Now all these young people, the marine biologists, the geologists, the cetacean experts, the ecologists and many other ‘ists’ have grown into their own worlds, have their own families, their own four walls. They will not come again. But they did once and I am glad of it for I have an ocean of memories to warm my cockles. I can hear their voices, see their faces wreathed in smiles. I remember feeding the five thousand on huge pots of refried beans or bolognaise or chilli con carne (chilli sans carne for the vegetarians) and just loving each shared meal. I see steaming bowls in cupped hands and bodies on every available horizontal surface. Even now, after so many years, I still cook too much and my first thought when someone visits is of what I can give them to eat. So strange to know for certain that there is no chance of anyone visiting anyone and for some time to come, and when that time does return to us, will we really connect with the gift of that freedom or will we just take it for granted as we did back in the normal times?
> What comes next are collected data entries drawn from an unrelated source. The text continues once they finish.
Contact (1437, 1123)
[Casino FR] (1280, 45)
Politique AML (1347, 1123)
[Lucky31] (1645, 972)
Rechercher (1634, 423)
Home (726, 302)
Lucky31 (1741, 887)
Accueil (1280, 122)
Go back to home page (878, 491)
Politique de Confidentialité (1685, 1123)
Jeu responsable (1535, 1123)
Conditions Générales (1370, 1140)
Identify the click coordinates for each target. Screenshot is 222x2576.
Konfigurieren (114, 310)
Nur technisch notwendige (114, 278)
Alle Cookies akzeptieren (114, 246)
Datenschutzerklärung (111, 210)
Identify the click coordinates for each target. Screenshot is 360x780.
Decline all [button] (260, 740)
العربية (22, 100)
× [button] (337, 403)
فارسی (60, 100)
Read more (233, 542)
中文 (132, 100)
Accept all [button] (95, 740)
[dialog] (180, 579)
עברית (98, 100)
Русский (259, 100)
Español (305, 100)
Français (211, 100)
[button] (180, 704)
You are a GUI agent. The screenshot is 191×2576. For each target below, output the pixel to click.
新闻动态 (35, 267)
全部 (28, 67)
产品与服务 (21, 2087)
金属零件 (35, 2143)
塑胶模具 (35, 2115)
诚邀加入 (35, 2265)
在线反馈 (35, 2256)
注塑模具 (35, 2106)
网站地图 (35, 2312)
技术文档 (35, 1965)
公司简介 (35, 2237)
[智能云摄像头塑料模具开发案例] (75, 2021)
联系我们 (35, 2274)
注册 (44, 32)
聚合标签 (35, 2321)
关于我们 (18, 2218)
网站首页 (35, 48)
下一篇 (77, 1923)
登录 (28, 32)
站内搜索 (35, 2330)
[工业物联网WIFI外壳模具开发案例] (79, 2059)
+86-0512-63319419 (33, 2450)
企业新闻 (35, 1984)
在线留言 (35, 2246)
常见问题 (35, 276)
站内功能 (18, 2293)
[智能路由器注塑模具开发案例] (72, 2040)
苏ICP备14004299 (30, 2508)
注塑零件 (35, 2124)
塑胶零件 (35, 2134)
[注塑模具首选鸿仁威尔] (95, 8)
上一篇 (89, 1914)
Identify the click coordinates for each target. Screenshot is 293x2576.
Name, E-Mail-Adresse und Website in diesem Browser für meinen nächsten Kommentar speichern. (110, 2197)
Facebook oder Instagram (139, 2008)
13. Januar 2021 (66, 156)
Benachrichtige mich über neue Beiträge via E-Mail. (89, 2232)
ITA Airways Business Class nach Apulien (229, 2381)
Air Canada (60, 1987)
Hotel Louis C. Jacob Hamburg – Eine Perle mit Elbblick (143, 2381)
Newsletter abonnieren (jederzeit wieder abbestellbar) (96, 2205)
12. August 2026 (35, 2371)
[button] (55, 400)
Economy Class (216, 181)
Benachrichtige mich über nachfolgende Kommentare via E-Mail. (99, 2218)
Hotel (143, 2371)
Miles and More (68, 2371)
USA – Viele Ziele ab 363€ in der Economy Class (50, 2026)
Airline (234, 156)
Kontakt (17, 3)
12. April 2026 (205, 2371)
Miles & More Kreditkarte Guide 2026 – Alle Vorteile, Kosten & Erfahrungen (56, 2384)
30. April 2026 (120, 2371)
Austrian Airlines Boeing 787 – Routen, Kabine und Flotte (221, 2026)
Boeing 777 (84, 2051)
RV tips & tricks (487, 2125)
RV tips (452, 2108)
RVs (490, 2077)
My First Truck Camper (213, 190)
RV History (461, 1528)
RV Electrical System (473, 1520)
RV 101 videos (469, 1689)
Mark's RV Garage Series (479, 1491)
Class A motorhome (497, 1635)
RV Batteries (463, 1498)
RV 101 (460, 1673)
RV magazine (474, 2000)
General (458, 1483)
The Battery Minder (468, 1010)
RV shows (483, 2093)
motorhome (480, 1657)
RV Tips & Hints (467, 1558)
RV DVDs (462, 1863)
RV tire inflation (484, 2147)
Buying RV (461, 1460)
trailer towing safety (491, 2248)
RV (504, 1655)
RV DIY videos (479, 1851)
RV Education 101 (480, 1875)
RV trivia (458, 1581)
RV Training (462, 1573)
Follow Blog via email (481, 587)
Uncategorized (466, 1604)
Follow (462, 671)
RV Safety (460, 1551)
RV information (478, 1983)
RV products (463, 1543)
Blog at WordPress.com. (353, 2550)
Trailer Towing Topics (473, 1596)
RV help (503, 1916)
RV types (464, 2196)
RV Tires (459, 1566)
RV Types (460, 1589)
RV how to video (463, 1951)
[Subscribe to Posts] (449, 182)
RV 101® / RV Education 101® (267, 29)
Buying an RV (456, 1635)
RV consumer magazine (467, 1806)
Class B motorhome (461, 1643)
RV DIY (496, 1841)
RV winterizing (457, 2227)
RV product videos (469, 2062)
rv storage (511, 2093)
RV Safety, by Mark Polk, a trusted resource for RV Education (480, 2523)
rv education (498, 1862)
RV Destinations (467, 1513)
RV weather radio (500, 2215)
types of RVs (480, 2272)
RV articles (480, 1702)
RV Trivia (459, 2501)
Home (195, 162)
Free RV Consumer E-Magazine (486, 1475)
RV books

I did, take it for granted, I mean. It is natural to do so, until that ‘natural’ is removed, forbidden, wiped out. Only then do we consciously think.

I have enough roasted vegetables and pasta for at least 4 days. As I sit alone by the merry woodburner watching the candles flicker and dance, I let the memories float through my mind and I say a thank you; thank you that I can remember; thank you that I experienced all that youth and colour and fun; thank you that I am still alive, can still use my brain, am well, happy and absolutely certain that we will all get through this time of strange estrangement with flying colours.